You might think that simply giving dopamine ( as is currently the primary therapy) would resolve the symptoms, but any of the initial benefits of dopamine soon erode, leaving the patient trapped in a body that is increasingly less responsive. We also know that PD is associated with neuroinflammation and energy system dysfuntion (these two events are interlinked). Therefore, we need a therapy that assists both to offer a greater opportunity of clinical success.[1]

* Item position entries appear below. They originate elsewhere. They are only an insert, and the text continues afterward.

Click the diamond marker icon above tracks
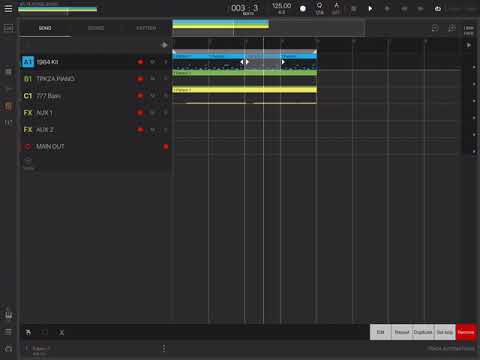The width and height of the screenshot is (480, 360). point(164,45)
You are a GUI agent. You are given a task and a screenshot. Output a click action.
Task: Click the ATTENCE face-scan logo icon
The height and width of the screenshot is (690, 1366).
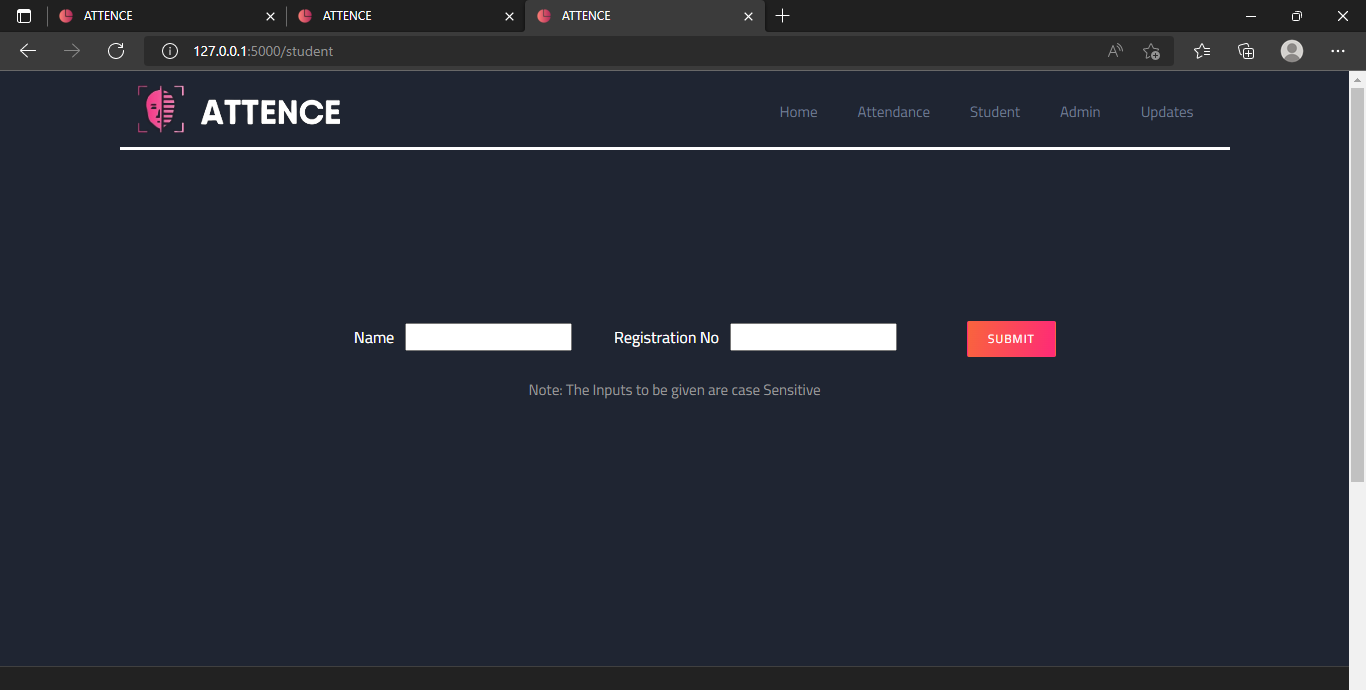pos(160,109)
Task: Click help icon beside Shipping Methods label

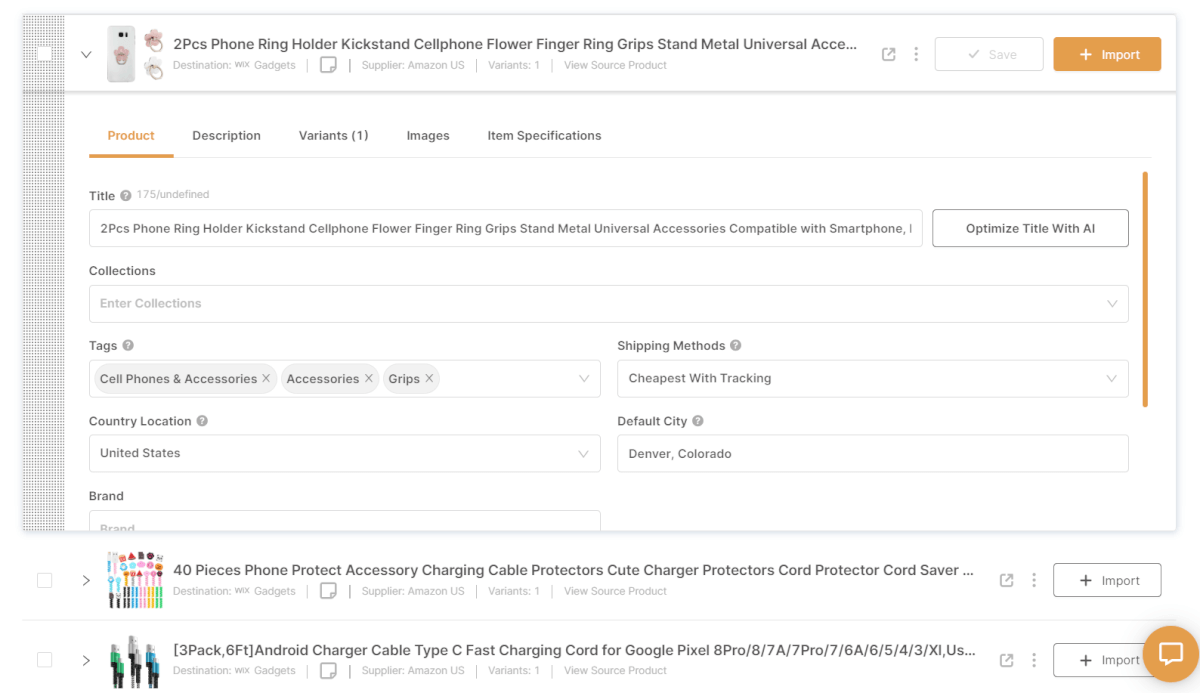Action: coord(736,346)
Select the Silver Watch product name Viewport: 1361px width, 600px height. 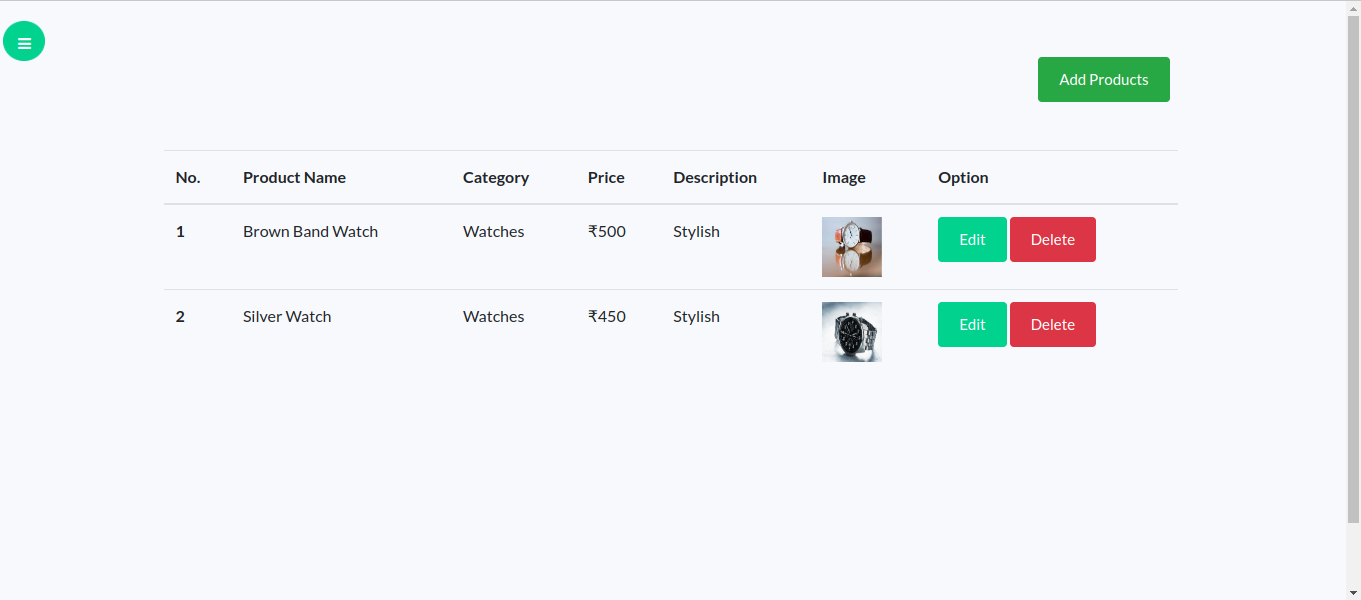point(287,316)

So how does it combine these events?, Many scientists have demonstrated changes that centre around the association of normal aging, mitochondrial dysfunction, and abnormal energy metabolism with the condition of PD. Regrettably aging is the main risk factor for the development and progression of the commonest form of the disease. Moreover many of the disease markers for PD are also found in normal aging though in less severe form. This includes recent findings of under expressed epigenetic signaling factors which control energy metabolism and antioxidant control. In some respects, therefore, but not all, PD can be viewed as a severe aging process.

Increasingly there is recognition of the impact that diet has on progression and likely on resolution or at least inhibition of speed of decline. It is known that poor diet will have a negative impact on an individual’s health. With regards to neurodegeneration, nutrition affects multiple aspects of neurodevelopment, neurogenesis and the functions of neurons and neural networks and as such represents a point of entry using whole foods and food concentrates.1

Putting right these energy deficits resulting from gene and mitochondrial dysfunction seen in both normal aging and PD, is now seen as a likely way to reduce the impact of disease progression. Results from research into normal aging have yielded nutritional methods by which this might be achieved. This includes the addition of specific nutritional concentrates.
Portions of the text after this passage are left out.